* **What is required**: Output only the lines that run from the line holding "Task: Click the map recenter target icon" to the end of the data below, including both ends, without any pictures.

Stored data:
* * * * *
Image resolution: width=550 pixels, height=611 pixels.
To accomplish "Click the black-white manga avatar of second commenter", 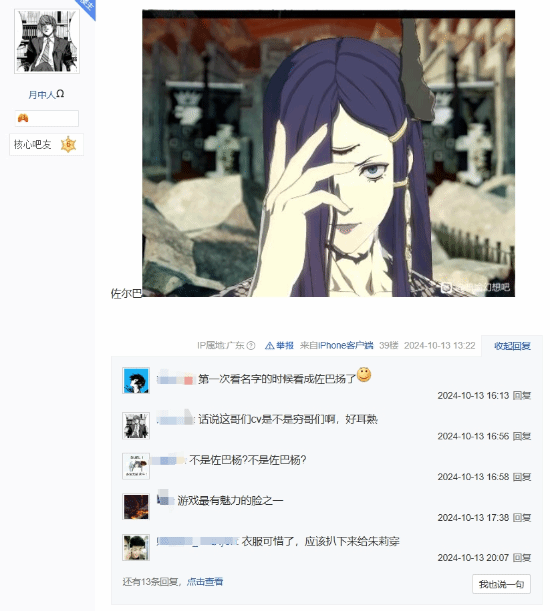I will click(136, 426).
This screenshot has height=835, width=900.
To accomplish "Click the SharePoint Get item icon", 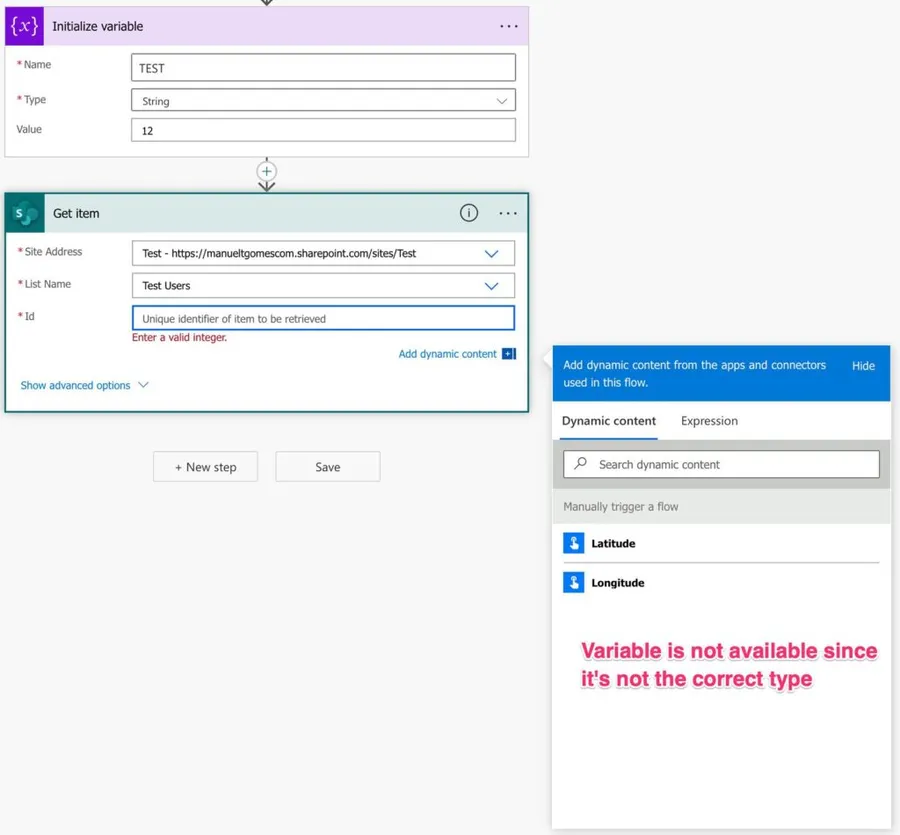I will point(25,213).
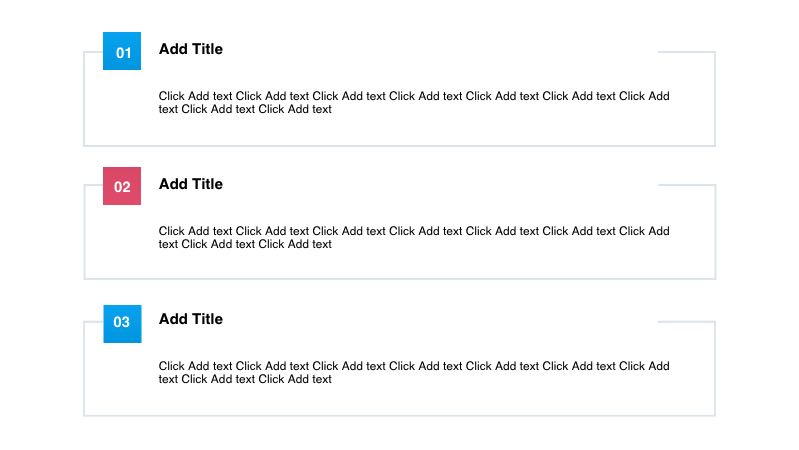Click first line of body text in section 02
Viewport: 799px width, 450px height.
point(414,231)
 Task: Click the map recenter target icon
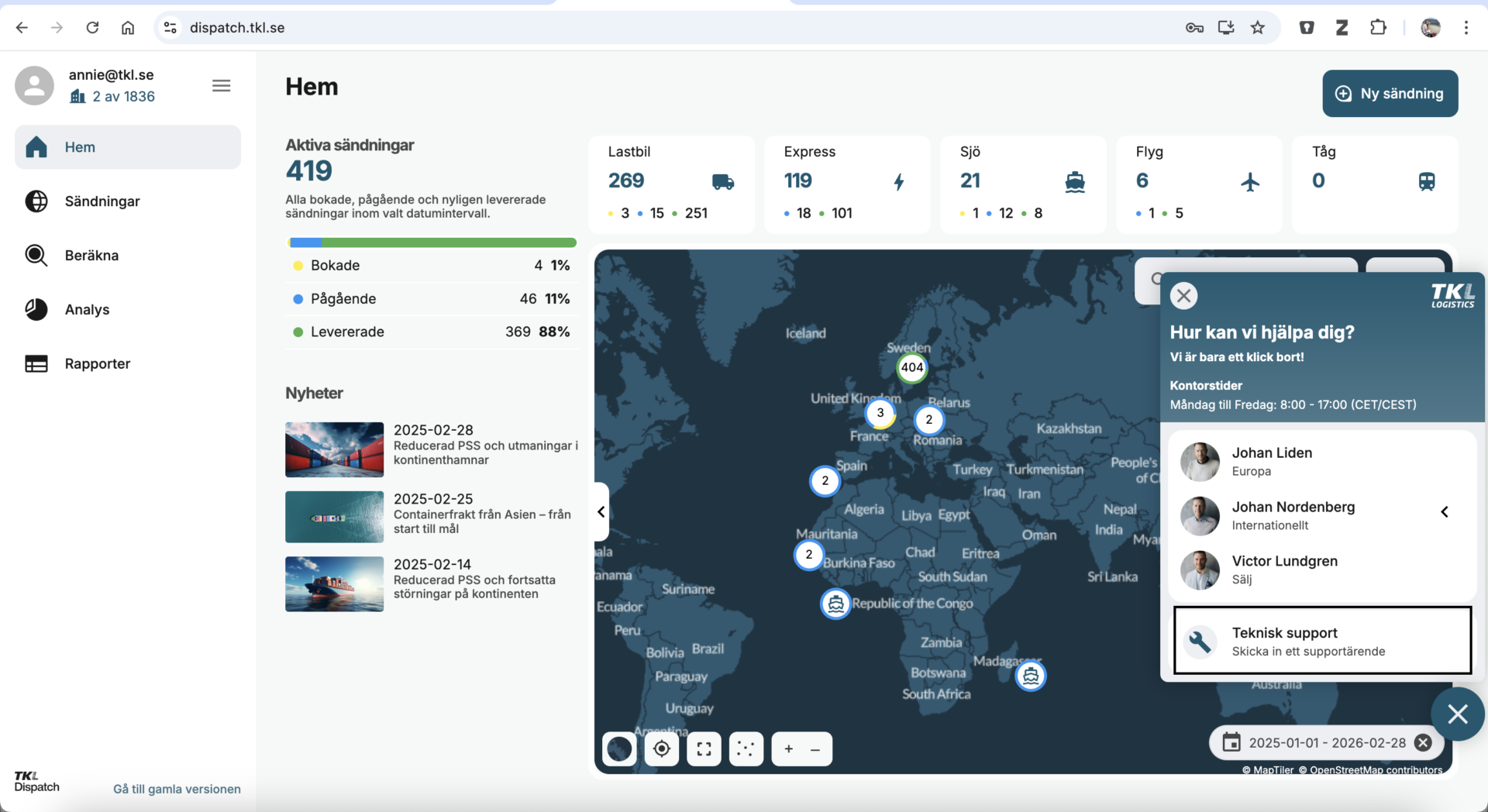click(662, 748)
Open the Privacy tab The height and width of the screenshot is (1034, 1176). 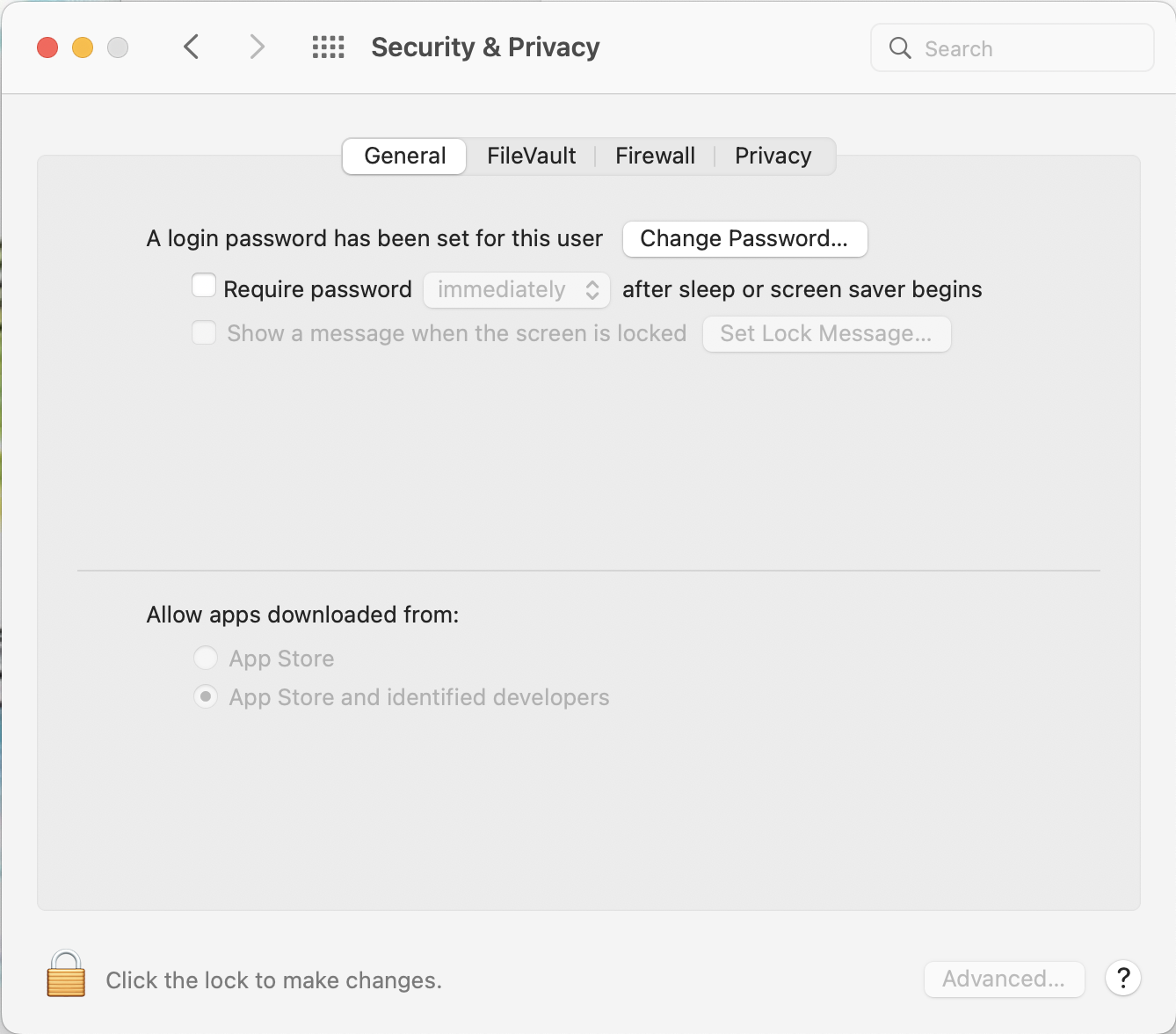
* * * * *
* **Answer to the problem**:
 Task: Click the map recenter target icon
click(662, 748)
Open the Privacy tab The height and width of the screenshot is (1034, 1176). 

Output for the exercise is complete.